Understanding Number Bases
Why computers speak binary, why developers love hex, and why all four bases matter
A number base (or radix) determines how many unique symbols a positional numeral system uses to represent numbers. The position of each digit carries a weight equal to a power of the base, making conversion between bases a fundamental skill in computer science and software development.
Binary (Base 2)
Uses only 0 and 1. Every piece of digital data — text, images, video — is ultimately stored as binary. Modern CPUs process billions of binary operations per second.
Octal (Base 8)
Uses digits 0–7. Each octal digit maps to exactly 3 binary bits. Still used today in Unix/Linux file permission masks — chmod 755 is octal notation.
Decimal (Base 10)
Uses digits 0–9. The number system humans naturally use, derived from counting on ten fingers. Computers convert all user-facing numbers to decimal for readability.
Hexadecimal (Base 16)
Uses digits 0–9 and letters A–F. One hex digit = 4 binary bits. Used everywhere in programming: memory addresses, color codes #FF5733, byte values, and debugging output.
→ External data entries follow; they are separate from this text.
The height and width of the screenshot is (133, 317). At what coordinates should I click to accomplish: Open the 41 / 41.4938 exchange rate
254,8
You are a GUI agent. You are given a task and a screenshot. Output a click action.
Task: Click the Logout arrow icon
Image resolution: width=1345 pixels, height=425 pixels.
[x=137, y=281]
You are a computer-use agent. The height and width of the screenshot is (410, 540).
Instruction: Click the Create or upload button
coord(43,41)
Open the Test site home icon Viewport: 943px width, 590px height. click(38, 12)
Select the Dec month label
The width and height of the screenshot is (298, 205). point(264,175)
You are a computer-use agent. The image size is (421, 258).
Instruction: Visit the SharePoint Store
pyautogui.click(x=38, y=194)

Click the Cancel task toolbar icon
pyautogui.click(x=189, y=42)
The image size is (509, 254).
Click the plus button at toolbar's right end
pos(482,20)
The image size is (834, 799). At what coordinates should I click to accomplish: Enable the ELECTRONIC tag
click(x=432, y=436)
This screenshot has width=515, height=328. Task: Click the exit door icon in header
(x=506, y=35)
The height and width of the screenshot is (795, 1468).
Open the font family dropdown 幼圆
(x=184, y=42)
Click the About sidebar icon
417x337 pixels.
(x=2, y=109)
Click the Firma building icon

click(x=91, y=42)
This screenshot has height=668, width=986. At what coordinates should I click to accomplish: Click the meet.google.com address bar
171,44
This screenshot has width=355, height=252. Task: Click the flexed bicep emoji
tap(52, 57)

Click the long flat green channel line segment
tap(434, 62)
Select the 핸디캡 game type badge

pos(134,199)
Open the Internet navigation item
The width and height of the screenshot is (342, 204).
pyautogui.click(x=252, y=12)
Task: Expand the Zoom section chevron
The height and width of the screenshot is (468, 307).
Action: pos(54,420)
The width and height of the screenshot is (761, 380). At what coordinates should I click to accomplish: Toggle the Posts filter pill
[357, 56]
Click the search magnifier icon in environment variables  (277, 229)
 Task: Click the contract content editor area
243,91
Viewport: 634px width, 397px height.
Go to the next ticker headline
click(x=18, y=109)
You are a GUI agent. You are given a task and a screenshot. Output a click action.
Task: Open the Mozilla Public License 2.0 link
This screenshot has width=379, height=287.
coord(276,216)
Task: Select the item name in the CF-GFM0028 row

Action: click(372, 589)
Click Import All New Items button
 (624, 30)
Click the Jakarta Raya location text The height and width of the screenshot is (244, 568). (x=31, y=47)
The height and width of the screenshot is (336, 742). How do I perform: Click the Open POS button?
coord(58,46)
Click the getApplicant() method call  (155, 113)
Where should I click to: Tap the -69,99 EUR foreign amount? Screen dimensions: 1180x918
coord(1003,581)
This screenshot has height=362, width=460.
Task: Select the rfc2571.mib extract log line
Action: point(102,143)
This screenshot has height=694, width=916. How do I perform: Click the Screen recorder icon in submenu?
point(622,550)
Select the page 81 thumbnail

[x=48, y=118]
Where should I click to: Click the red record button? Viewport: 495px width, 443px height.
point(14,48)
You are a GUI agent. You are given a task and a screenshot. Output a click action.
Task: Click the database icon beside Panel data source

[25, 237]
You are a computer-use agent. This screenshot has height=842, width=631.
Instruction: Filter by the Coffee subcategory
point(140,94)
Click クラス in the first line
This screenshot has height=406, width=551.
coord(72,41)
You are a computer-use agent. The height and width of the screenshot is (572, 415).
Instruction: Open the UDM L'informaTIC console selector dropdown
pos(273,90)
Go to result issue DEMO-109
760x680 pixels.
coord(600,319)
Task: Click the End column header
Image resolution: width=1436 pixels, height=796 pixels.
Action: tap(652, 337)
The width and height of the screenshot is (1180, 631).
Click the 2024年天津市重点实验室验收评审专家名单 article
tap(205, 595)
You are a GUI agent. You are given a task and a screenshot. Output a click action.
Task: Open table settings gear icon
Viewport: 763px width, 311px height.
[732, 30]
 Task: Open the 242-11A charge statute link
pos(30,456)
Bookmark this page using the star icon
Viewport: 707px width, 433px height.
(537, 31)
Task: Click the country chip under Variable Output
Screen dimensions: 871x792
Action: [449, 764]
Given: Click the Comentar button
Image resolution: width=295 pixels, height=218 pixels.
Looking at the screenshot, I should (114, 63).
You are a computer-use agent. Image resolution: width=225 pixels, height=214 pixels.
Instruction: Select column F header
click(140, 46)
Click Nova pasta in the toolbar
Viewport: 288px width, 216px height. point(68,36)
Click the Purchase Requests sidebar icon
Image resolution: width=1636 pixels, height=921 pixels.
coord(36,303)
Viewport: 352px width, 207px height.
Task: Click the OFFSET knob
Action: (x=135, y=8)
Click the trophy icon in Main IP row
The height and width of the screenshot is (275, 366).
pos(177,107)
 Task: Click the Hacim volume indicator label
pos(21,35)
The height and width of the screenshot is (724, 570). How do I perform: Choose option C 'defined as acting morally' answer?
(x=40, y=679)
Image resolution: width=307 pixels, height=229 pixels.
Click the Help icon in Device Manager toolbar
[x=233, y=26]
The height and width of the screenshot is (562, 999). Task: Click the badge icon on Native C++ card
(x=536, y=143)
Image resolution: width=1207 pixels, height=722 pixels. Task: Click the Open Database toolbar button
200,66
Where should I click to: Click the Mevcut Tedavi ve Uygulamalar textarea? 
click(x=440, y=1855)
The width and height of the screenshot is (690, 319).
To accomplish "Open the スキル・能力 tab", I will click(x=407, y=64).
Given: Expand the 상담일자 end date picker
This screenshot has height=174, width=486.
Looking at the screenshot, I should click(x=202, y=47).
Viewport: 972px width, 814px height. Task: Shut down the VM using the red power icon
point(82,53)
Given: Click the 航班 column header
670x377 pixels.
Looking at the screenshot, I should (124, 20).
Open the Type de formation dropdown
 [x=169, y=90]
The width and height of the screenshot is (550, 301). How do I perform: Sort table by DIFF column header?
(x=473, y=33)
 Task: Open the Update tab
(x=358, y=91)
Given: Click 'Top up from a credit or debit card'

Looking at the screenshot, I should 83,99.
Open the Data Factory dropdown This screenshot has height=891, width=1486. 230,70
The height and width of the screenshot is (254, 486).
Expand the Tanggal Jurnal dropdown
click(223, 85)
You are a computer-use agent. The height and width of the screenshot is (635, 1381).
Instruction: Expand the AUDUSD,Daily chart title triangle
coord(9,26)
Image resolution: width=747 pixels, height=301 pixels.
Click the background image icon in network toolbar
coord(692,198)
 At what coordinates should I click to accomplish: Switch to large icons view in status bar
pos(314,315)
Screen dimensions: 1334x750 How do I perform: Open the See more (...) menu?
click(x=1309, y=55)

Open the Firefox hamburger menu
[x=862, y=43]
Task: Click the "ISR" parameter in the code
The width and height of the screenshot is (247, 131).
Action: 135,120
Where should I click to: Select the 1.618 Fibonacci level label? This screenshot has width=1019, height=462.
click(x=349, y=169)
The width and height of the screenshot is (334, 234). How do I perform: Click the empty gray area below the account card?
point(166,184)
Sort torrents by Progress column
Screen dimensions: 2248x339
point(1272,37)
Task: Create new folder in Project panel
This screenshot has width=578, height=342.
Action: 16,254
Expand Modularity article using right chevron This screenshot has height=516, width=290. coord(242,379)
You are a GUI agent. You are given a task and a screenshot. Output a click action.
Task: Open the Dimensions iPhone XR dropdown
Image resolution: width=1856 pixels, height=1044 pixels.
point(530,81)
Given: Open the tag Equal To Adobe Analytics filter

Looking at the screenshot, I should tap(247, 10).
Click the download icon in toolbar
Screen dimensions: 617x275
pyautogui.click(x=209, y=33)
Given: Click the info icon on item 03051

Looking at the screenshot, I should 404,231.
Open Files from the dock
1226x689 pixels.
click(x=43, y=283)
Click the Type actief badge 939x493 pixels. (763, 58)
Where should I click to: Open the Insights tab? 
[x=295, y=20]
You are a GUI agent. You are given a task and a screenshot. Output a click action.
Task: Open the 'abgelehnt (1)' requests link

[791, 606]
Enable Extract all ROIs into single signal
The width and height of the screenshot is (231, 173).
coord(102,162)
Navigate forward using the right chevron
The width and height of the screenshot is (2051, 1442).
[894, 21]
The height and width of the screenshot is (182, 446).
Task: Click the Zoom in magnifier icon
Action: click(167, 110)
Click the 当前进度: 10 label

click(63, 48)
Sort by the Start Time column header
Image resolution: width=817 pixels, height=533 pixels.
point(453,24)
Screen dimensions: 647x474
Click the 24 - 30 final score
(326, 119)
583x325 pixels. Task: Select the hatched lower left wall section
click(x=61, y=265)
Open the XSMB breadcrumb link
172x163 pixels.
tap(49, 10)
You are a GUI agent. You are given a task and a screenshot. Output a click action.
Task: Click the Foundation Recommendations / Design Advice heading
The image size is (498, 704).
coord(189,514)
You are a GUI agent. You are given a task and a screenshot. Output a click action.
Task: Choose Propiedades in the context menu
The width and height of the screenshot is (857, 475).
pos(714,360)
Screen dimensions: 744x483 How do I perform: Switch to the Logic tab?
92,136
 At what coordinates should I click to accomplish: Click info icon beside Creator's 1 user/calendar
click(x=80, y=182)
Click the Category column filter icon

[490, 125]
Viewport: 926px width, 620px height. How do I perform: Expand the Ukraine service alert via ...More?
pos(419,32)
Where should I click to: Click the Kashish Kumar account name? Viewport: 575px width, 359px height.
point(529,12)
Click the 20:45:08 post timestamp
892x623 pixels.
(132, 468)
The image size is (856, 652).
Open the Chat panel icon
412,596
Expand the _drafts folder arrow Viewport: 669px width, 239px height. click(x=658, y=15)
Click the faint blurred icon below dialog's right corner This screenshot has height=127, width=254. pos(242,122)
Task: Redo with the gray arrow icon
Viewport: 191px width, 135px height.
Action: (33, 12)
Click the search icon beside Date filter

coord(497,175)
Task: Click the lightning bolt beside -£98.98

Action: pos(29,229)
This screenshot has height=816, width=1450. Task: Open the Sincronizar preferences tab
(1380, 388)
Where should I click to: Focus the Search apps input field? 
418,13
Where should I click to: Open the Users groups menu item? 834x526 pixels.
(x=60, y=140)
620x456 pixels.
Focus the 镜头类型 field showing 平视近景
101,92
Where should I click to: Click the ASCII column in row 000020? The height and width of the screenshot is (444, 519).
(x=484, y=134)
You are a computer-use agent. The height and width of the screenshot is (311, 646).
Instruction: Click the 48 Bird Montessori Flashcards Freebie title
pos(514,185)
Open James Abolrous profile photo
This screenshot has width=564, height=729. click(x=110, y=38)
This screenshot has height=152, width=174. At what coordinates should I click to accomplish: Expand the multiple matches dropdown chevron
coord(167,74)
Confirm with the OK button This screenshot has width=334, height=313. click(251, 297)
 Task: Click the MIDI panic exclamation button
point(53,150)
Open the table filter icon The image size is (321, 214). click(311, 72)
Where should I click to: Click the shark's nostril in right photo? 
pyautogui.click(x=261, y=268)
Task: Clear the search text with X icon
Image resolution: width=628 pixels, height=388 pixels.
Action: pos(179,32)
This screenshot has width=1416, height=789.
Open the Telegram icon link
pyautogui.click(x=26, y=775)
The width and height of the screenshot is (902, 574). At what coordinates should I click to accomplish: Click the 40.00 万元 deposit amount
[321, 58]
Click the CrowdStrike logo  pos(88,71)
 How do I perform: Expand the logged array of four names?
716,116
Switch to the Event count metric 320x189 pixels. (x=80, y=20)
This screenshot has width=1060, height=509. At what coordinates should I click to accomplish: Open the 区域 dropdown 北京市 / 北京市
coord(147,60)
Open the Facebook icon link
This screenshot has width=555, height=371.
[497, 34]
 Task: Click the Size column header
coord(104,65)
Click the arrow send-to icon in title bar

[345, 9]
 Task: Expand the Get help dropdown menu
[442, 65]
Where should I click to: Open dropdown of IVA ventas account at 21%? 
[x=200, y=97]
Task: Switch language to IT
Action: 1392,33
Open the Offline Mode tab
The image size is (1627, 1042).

Conversion Quick Reference
Common values across all four number bases at a glance
| Decimal | Binary | Octal | Hex |
|---|---|---|---|
| 0 | 0000 | 0 | 0 |
| 1 | 0001 | 1 | 1 |
| 2 | 0010 | 2 | 2 |
| 4 | 0100 | 4 | 4 |
| 8 | 1000 | 10 | 8 |
| 10 | 1010 | 12 | A |
| 15 | 1111 | 17 | F |
| 16 | 10000 | 20 | 10 |
| 32 | 100000 | 40 | 20 |
| 64 | 1000000 | 100 | 40 |
| 128 | 10000000 | 200 | 80 |
| 255 | 11111111 | 377 | FF |
Tip: Hexadecimal is the most programmer-friendly base — a full byte (0–255) fits in exactly two hex digits. That's why color codes like #RRGGBB use three pairs of hex digits, one per color channel.
How Base Conversion Works
The mathematics behind converting numbers between different bases
Any Base → Decimal
Multiply each digit by its positional value (base raised to the position index, starting from 0 on the right), then sum all results.
Binary 1011 → Decimal:
1 × 2³ = 8
0 × 2² = 0
1 × 2¹ = 2
1 × 2&sup0; = 1
Sum = 11
Decimal → Any Base
Repeatedly divide the decimal number by the target base, collecting remainders. Read the remainders bottom to top for the result.
Decimal 11 → Binary:
11 ÷ 2 = 5 remainder 1
5 ÷ 2 = 2 remainder 1
2 ÷ 2 = 1 remainder 0
1 ÷ 2 = 0 remainder 1
Read up: 1011
Frequently Asked Questions
Common questions about number bases and this converter tool
chmod 755 uses octal: 7 = rwx (read/write/execute), 5 = r-x (read/execute). Each octal digit represents exactly 3 binary bits, making it convenient for grouping bits.